Arrivando a Camerino,  la prima e l’ultima cosa che Papa Francesco vedrà sarà quello che resta del campanile di Santa Maria in Via, crollato su una palazzina – per fortuna senza provocare vittime – subito dopo la scossa delle 21.18, quella più violenta del 26 ottobre 2016 e ora collocato proprio sulla strada, accanto alla chiesa della Madonna delle Carceri.  A rivelarlo è l’arcivescovo di Camerino-San Severino Marche, Francesco Massara, insediatosi da otto mesi ma già con gli occhi e col cuore vicino alla situazione di disagio – e nello stesso tempo alla voglia di riscatto – che sta vivendo la sua gente, anche a causa di quelle che il presule definisce “promesse mancate”. “Si rinasce se si lavora insieme”, l’appello. Il sogno più grande? “Ritornare nelle proprie case”.
Sarebbe molto bello se il Papa, il 16 giugno, riuscisse ad attraversare la città fino al Santuario di Santa Maria in Via. Quello che è certo è che il viaggio a Camerino comincerà con la  sosta alle strutture abitative emergenziali (Sae) in Località Cortine, dove Francesco entrerà in alcuni alloggi per intrattenersi con le famiglie.

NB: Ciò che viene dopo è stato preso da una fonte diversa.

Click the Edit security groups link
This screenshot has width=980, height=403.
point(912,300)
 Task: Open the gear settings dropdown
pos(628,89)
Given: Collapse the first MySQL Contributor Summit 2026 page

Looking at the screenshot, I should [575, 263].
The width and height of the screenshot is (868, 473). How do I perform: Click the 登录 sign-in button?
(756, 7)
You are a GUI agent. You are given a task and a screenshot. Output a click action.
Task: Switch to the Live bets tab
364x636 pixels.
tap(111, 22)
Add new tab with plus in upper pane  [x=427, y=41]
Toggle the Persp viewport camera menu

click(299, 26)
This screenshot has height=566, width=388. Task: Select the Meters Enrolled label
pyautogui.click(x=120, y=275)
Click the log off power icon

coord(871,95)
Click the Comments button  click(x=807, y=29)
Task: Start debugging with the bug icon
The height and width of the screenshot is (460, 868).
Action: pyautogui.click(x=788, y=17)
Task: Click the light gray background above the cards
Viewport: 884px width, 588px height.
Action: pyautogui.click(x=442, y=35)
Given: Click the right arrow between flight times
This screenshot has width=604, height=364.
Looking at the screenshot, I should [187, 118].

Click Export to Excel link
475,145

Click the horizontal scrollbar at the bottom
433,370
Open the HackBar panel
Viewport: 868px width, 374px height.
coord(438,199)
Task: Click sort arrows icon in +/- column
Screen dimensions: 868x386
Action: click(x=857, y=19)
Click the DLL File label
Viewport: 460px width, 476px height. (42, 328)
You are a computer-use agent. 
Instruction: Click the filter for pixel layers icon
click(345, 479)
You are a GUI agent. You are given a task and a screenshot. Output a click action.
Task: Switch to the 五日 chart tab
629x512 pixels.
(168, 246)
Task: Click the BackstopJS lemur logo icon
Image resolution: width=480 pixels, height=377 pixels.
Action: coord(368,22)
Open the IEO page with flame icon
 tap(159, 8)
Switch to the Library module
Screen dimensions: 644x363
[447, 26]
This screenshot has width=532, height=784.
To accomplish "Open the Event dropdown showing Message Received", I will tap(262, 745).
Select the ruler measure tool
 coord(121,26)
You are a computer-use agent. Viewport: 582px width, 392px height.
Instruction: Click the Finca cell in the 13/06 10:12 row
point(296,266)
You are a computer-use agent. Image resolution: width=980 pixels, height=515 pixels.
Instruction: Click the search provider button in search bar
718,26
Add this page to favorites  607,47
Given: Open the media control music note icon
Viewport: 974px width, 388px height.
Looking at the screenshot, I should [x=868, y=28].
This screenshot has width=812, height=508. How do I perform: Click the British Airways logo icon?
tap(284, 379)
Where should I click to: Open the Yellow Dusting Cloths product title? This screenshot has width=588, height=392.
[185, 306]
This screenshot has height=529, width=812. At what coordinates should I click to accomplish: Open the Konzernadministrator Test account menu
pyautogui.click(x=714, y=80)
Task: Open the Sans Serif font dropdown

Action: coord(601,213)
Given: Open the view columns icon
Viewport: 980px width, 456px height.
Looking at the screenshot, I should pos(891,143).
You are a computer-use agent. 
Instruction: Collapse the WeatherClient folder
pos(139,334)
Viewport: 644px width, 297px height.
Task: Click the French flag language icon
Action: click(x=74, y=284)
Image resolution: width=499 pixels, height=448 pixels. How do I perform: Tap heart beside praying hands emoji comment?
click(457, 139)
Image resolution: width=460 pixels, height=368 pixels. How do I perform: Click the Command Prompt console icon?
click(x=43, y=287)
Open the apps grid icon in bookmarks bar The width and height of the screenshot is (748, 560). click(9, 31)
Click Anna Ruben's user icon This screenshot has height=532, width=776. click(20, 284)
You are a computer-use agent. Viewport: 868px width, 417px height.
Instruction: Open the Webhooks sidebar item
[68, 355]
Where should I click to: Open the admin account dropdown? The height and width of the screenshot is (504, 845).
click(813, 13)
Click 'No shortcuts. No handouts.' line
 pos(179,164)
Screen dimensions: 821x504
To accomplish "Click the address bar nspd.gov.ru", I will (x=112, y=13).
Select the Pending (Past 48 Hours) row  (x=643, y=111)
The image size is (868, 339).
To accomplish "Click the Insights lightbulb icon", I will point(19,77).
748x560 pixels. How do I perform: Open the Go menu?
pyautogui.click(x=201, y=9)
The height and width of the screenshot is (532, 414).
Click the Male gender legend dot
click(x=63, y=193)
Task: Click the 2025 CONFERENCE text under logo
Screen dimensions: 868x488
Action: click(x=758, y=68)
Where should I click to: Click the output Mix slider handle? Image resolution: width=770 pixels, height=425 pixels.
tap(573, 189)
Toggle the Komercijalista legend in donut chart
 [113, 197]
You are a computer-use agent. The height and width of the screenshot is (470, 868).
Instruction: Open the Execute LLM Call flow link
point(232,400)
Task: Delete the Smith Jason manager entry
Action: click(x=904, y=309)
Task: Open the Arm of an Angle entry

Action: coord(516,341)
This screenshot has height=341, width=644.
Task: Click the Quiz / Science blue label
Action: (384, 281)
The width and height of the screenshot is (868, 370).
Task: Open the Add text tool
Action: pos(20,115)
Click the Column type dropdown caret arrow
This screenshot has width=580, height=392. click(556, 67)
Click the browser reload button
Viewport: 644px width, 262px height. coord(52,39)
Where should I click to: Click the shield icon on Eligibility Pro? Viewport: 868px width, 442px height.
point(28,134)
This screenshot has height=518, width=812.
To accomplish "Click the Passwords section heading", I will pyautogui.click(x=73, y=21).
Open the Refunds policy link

“Sarà un momento di condivisione e di speranza”, annuncia mons. Massara. Poi, in forma privata, il Papa si recherà in piazza Cavour per visitare in forma privata la cattedrale e verificare di persona i danni provocati del terremoto.  A seguire l’incontro con i sindaci dei comuni della diocesi, “come forma di solidarietà e di vicinanza alle istituzioni locali”, spiega il vescovo. Alle 10.30 la celebrazione della Messa e l’Angelus, prima del pranzo al Centro San Paolo con i sacerdoti. Prima di ripartire, l’incontro al Palasport con i bambini della Prima Comunione, “per dare gioia a coloro che saranno il futuro del territorio”, conclude mons. Massara.

Siamo ormai alla vigilia dell’arrivo del Papa. Qual è il clima che si respira nella sua diocesi?
C’è un clima positivo, di gioia. La presenza del Santo Padre è una grazia per tutto il territorio, perché rappresenta la volontà di riconfermarci nella fede e soprattutto nella speranza, in un territorio martoriato dal terremoto, dove al terremoto strutturale si è affiancato un territorio dell’animo e, coas ancora più grave, delle promesse mancate.

Per la seconda volta in pochi mesi, dopo Loreto Papa Francesco torna in una zona colpita dal terremoto che tre anni fa ha devastato il Centro Italia. Perché ha scelto proprio Camerino?
Per il Santo Padre, visitare la diocesi di Camerino-San Severino Marche è come visitare tutti i territori provati dal terremoto. Quel giorno Camerino rappresenterà tutti i territori martoriati in questo momento, anche se materialmente il successore di Pietro sarà qui.

Che tipo di “popolo” si troverà davanti, quasi tre anni dopo il sisma?
Un popolo che ha sofferto molto, che si è aggrappato alla propria famiglia, che nonostante la prova è un popolo forte, combattivo, di grandi lavoratori. E che ha un grosso desiderio del cuore: poter vedere rinascere quello che ha perso.

Si tratta di un obiettivo realistico da raggiungere, secondo lei?
Dipende da quello che farà ognuno di noi. Se la Chiesa, le istituzioni, la società civile, ciascuno per ciò che gli compete, faranno quello che devono fare, niente è impossibile.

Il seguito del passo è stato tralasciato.